▸ Work item
The line with "Task: Open the Historical Data tab", the line with "Screen dimensions: 1101x644", and all lines between them in the material below: return these exactly, and no others.

▸ Data provided
========================================================================
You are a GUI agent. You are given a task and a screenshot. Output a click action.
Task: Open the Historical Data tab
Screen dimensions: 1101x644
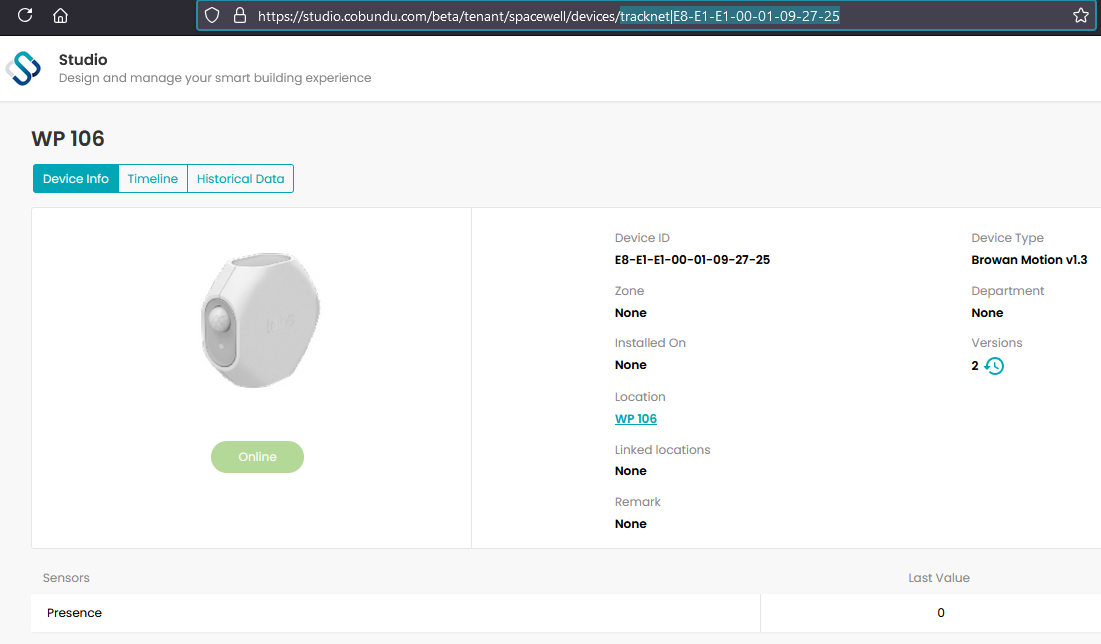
========================================================================
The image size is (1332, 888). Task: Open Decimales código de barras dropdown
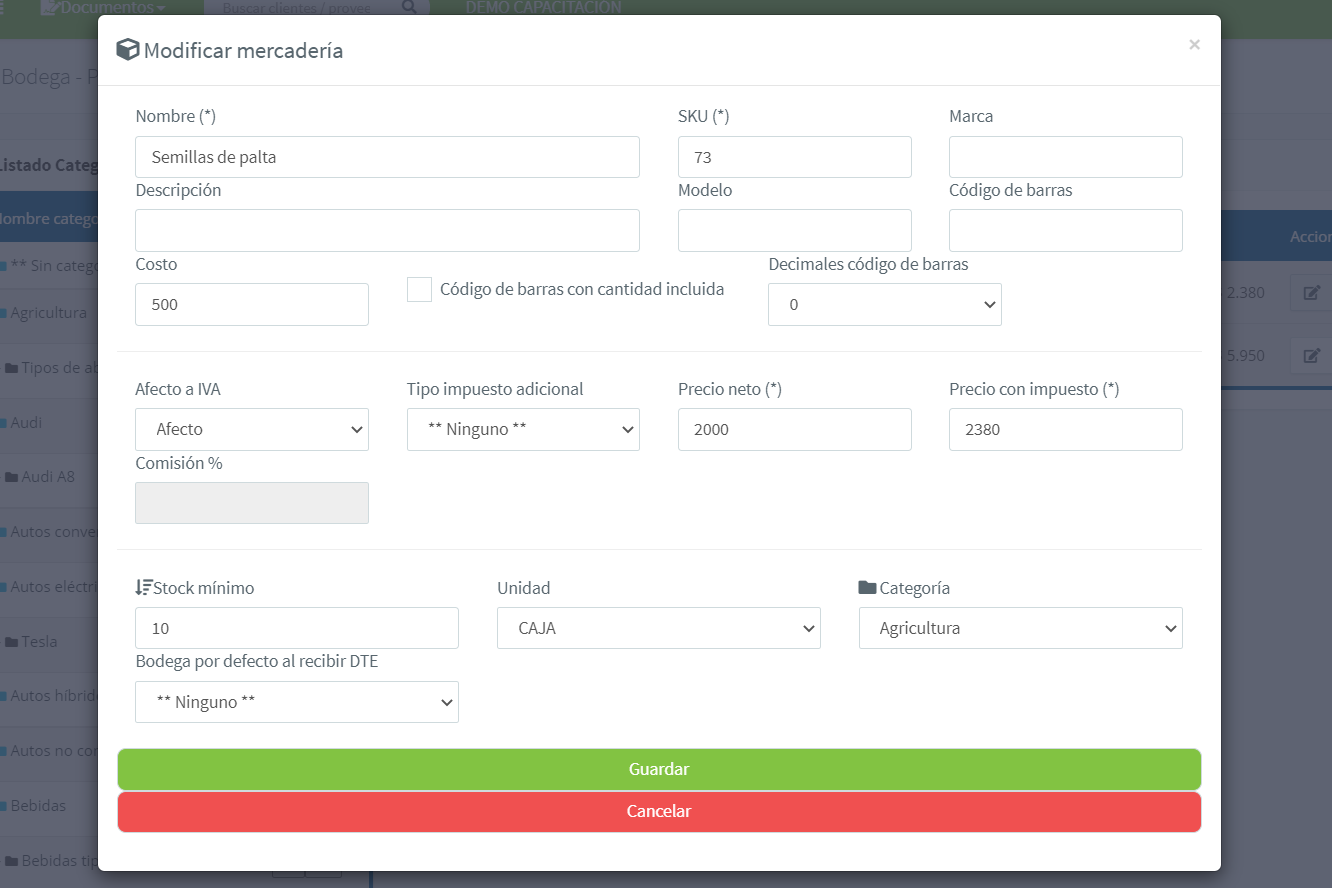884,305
========================================================================
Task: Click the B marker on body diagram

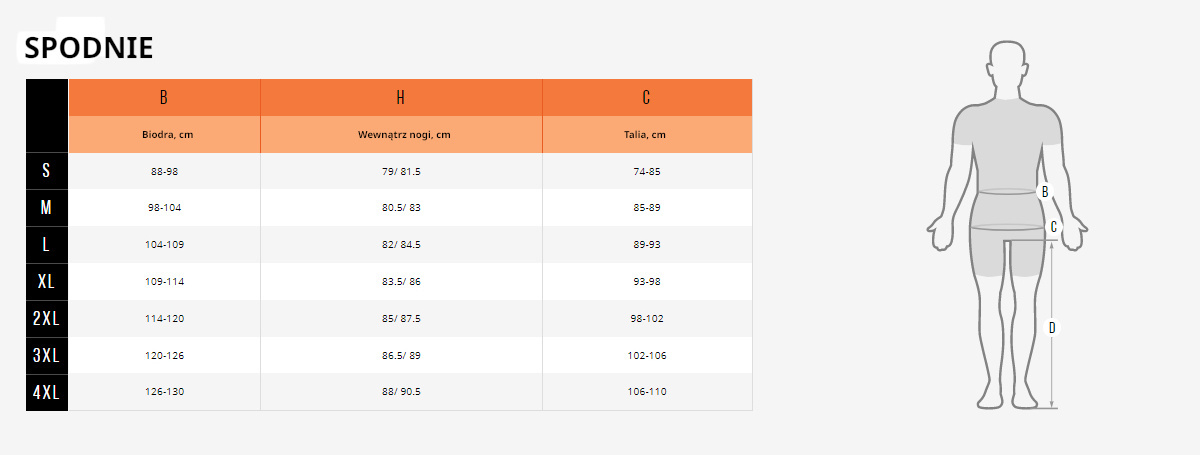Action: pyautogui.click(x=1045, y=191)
========================================================================
▸ Result of the exercise
Task: Open the Historical Data tab
Screen dimensions: 1101x644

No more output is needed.